+++ Data to process +++

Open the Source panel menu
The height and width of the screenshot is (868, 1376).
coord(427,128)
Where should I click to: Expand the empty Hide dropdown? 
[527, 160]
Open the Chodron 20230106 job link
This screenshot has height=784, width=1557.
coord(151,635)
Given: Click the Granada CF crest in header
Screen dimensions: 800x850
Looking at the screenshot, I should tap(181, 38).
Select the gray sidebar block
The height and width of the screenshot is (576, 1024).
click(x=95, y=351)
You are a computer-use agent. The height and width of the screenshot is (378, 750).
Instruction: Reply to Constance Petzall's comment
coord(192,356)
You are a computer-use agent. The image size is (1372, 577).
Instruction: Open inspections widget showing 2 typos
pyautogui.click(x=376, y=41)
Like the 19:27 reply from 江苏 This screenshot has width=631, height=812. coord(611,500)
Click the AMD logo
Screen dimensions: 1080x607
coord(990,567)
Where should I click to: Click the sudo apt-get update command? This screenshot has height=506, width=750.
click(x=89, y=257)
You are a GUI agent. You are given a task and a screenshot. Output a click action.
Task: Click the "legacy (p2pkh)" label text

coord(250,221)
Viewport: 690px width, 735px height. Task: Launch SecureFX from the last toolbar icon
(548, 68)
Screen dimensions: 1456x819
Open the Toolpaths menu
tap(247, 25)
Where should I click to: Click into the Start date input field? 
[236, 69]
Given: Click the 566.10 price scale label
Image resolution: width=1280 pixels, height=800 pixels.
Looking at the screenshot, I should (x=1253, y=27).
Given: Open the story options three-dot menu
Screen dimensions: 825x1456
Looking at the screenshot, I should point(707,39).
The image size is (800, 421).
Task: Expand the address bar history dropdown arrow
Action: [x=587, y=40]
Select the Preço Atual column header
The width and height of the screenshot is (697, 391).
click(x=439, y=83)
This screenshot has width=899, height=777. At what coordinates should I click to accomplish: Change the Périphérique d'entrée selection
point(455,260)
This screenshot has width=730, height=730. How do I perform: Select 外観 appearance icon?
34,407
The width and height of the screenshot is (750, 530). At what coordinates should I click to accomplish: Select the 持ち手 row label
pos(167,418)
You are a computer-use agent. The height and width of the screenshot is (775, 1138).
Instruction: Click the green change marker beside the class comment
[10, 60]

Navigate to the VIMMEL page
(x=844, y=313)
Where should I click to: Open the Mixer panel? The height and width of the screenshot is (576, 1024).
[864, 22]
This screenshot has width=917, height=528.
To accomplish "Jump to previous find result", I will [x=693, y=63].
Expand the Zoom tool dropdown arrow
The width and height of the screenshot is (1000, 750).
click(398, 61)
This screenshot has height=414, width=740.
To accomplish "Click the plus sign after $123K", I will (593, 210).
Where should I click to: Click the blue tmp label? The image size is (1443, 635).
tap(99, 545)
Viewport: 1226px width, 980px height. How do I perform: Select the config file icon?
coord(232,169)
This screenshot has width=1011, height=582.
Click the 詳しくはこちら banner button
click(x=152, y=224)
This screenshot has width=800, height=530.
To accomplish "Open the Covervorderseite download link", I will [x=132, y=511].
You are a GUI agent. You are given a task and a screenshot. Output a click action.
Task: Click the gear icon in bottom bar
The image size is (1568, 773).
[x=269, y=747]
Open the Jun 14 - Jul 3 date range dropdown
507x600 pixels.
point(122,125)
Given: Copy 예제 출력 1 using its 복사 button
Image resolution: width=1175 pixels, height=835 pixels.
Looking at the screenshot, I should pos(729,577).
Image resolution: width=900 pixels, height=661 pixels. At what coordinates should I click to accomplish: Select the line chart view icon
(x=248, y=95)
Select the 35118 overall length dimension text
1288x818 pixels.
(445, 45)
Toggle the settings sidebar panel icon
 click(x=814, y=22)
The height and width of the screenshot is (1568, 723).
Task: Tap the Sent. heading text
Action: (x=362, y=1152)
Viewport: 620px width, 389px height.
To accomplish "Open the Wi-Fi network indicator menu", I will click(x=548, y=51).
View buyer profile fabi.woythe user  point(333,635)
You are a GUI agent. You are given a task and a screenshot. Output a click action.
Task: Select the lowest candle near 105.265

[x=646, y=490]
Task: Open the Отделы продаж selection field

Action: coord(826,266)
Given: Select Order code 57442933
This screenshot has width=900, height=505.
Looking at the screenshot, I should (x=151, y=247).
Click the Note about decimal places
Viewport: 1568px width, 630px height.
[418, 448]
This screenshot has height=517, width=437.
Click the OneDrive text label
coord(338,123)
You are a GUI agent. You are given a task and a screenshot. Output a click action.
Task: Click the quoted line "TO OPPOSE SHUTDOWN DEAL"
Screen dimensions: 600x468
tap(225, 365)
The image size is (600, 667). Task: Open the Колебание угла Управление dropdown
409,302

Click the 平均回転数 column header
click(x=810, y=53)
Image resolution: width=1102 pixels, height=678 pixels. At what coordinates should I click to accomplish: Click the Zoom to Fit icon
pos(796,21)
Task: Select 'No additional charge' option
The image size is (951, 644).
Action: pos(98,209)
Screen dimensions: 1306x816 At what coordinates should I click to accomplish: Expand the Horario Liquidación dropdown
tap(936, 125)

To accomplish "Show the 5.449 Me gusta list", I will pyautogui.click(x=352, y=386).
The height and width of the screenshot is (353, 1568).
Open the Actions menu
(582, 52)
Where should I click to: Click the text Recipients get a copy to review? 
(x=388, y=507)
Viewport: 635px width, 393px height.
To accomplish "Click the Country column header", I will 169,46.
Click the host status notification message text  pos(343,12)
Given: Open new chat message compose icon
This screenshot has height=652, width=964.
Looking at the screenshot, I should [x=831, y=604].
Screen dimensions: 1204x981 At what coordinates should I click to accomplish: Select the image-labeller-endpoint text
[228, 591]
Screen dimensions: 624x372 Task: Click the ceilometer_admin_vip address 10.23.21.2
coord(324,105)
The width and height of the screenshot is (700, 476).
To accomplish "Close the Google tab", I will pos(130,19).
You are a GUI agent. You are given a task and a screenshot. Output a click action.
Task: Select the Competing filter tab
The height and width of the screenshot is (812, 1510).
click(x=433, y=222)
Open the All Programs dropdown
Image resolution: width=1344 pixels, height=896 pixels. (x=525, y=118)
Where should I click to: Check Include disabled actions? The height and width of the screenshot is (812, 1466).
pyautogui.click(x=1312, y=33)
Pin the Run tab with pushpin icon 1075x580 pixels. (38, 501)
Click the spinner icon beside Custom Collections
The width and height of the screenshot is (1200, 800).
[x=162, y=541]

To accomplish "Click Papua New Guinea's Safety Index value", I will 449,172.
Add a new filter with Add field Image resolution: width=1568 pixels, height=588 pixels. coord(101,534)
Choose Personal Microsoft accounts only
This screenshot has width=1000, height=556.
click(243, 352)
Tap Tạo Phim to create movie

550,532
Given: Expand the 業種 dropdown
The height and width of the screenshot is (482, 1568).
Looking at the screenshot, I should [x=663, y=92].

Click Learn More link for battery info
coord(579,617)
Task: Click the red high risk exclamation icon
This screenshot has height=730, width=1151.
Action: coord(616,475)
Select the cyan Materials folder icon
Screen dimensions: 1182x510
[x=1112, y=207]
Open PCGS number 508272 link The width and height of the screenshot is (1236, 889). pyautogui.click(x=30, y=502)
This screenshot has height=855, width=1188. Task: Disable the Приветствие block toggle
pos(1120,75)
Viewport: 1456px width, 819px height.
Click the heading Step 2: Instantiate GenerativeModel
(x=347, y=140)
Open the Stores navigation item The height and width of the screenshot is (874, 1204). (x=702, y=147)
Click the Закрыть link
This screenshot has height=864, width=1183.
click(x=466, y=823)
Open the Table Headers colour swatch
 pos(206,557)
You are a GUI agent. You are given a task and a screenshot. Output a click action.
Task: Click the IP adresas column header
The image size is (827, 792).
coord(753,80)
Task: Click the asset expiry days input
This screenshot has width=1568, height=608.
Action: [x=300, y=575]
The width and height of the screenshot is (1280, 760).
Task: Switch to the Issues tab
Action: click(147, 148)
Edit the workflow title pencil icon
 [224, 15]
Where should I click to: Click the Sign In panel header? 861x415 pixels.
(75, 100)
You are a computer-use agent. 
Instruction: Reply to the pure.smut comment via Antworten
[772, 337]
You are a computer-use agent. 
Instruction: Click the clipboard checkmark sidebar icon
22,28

+++

Your answer should be the lines above, from the line containing "Expand the Zoom tool dropdown arrow" up to and including the line containing "Given: Copy 예제 출력 1 using its 복사 button", reproduced exactly and with nothing else.

* **Solution for this exercise**:
Expand the Zoom tool dropdown arrow
The width and height of the screenshot is (1000, 750).
click(398, 61)
This screenshot has height=414, width=740.
To accomplish "Click the plus sign after $123K", I will (593, 210).
Where should I click to: Click the blue tmp label? The image size is (1443, 635).
tap(99, 545)
Viewport: 1226px width, 980px height. How do I perform: Select the config file icon?
coord(232,169)
This screenshot has width=1011, height=582.
Click the 詳しくはこちら banner button
click(x=152, y=224)
This screenshot has width=800, height=530.
To accomplish "Open the Covervorderseite download link", I will [x=132, y=511].
You are a GUI agent. You are given a task and a screenshot. Output a click action.
Task: Click the gear icon in bottom bar
The image size is (1568, 773).
[x=269, y=747]
Open the Jun 14 - Jul 3 date range dropdown
507x600 pixels.
point(122,125)
Given: Copy 예제 출력 1 using its 복사 button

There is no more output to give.